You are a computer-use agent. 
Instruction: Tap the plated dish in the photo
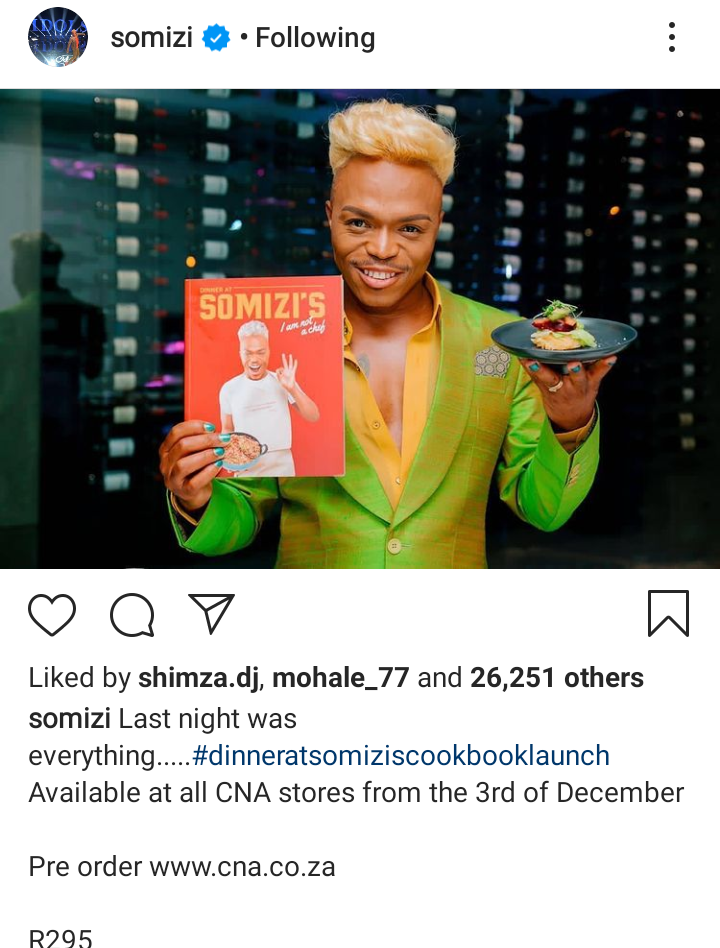(x=563, y=333)
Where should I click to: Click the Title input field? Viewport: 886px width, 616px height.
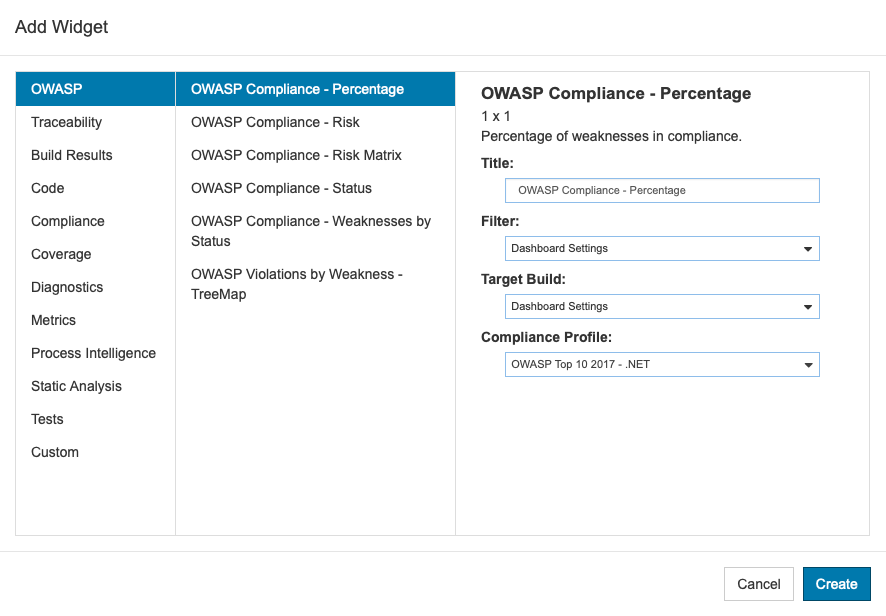coord(662,190)
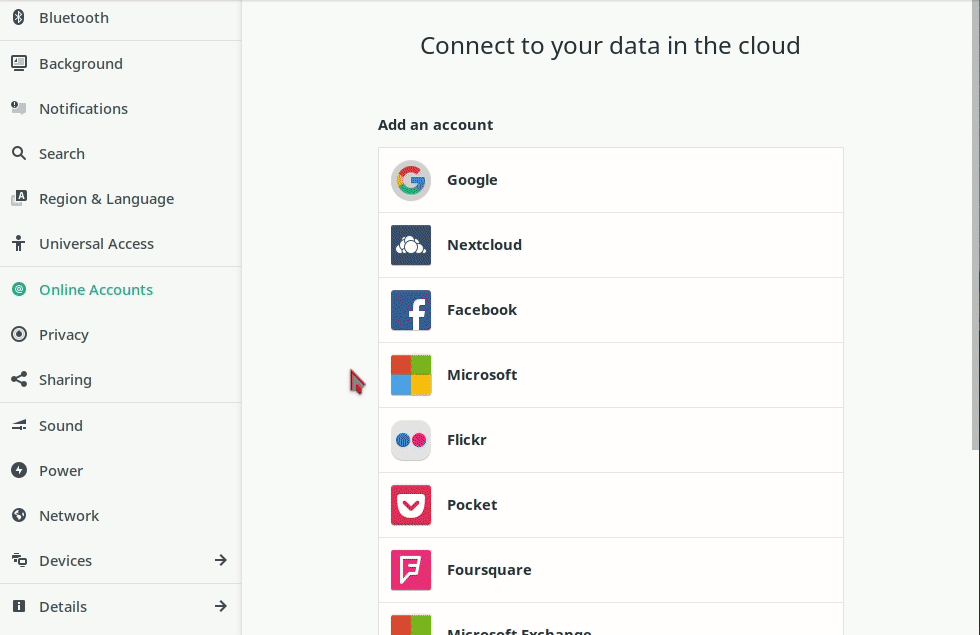The width and height of the screenshot is (980, 635).
Task: Click the Microsoft four-color logo icon
Action: (x=411, y=375)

-*-

Copy the listing above line for line, leaving out the pictures.

FULL ANSWER
You are a computer-use agent. 
Instruction: Tap the plated dish in the photo
(x=563, y=333)
Where should I click to: Click the Title input field? Viewport: 886px width, 616px height.
coord(662,190)
The width and height of the screenshot is (980, 635).
Task: Click the Microsoft four-color logo icon
Action: (x=411, y=375)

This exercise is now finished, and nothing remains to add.